## Text passage:

Sat, Nov 09 | Schomburg Center for Research in Black C

Harlem History & Contemporary Art Tour

We'll visit three venues with interesting exhibits as we trace Harlem's history from the 1600's to the present.
Registration is Closed
Harlem History & Contemporary Art Tour

Time & Location

Nov 09, 2019, 11:00 AM – 2:00 PM
Schomburg Center for Research in Black C, 515 Malcolm X Blvd, New York, NY 10037, USA

About The Event

This tour is free with voluntary donation to your organizer Hank Orenstein.

Note that the walk begins at 11:30am in front of the library and I suggest arriving no later than 11:00am to see some of the exhibits - and earlier if you wish. The library opens at 10:00am, free admission and there are restrooms.

This guided walk features a comprehensive overview of Harlem's rich history from Dutch Nieuw Haarlem in the 1600's through the Harlem Renaissance of the 1920's and 30's to what's happening today. Stops include the original swing street, St. Nicholas Historic District, the famous Apollo Theater, historic churches and Harlem Hospital, which saved Martin Luther King's Life on Sept. 20, 1958 preserving the Civil Rights Movement.

## Your tasks:
- A) According to the Harlem tour listing, what time does the library open?
- B) Pick up the Harlem history tour listing after its final sentence and continue writing it.

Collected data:
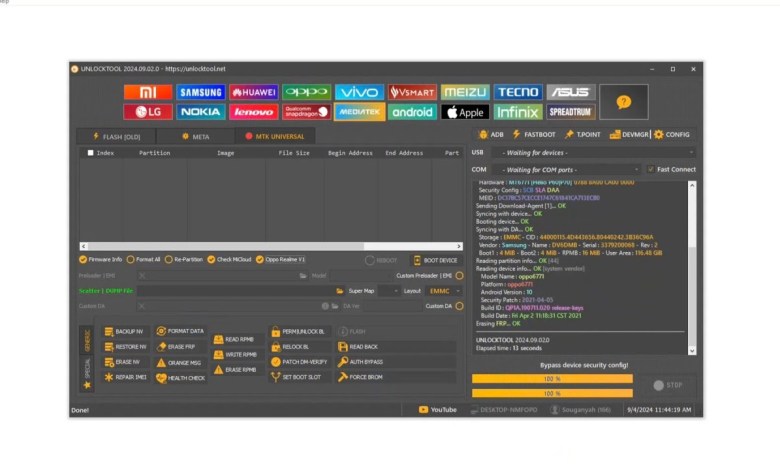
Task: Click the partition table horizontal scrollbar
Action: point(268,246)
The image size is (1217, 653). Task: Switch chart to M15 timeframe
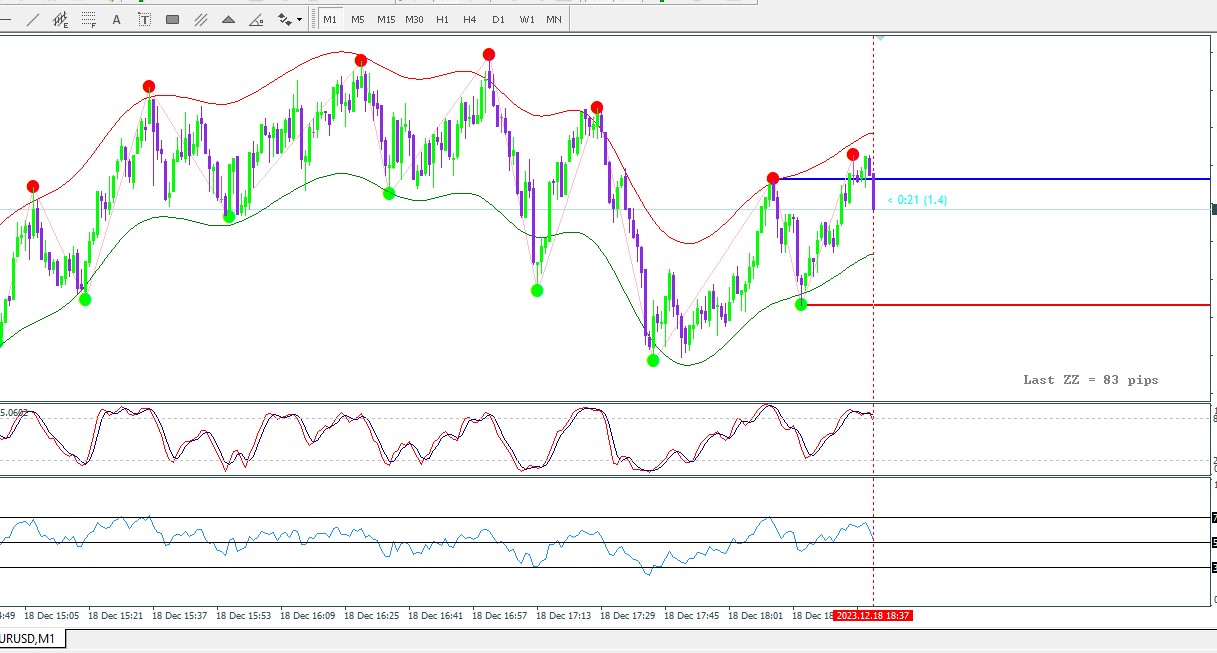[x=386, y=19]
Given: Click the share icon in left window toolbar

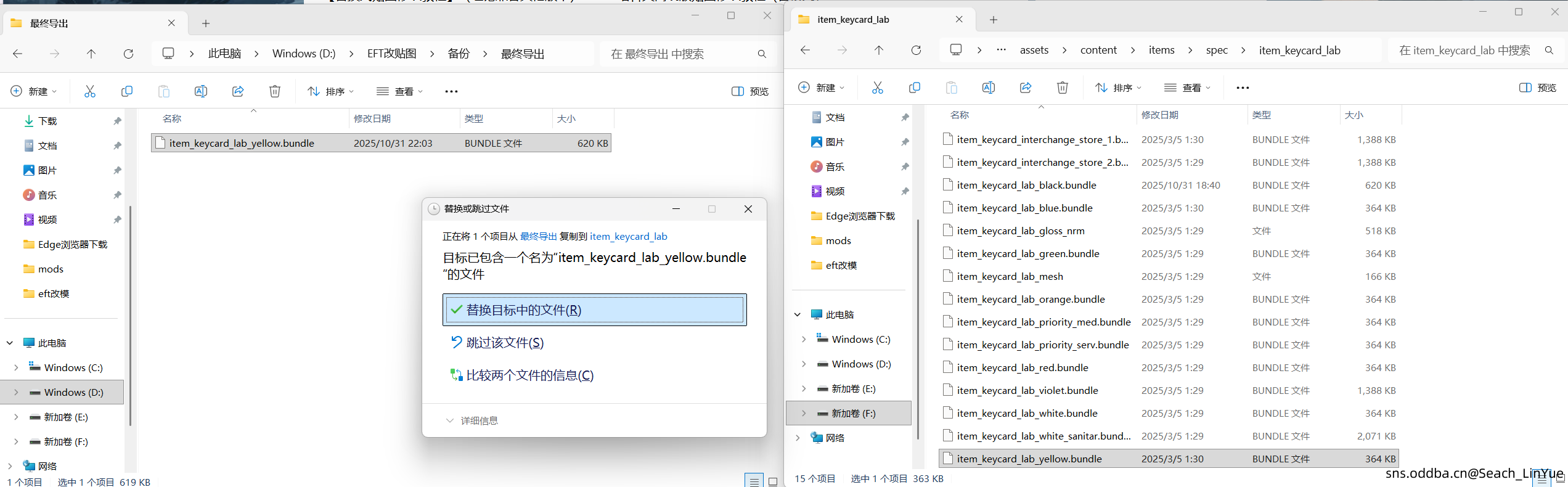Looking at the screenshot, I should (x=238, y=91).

## Replies:
- A) 10:00am

- B)
We'll walk from Central Harlem meeting at the extraordinary Schomburg Center Library to take in the three exhibits there which span painting and photography: https://www.nypl.org/events/exhibitions/schomburg

Manhattanville has its own unique character and history as an industrial area and village that was established in the year 1806 -- and now where Columbia University is establishing its new campus. Manhattanville also played a role NYC's dairy industry, helping to save the lives of hundreds of thousands of children by improving the quality of milk processing.

This last portion of the walk features a visit to Wallach Art Gallery at Columbia's new Lenfest Center for the Arts featuring Contemporary Art from the north African nation of Algeria and the intimate Ki Smith Gallery, with it current exhibit "Somnambulist".

https://wallach.columbia.edu/ https://www.kismithgallery.com/

We’ll also uncover the origin of some of Manhattanville’s streets like Old Broadway and end near 125th Street and Broadway where there is easy access to public transportation (#1 subway and buses to the East Side), as well as options for brunch or lunch.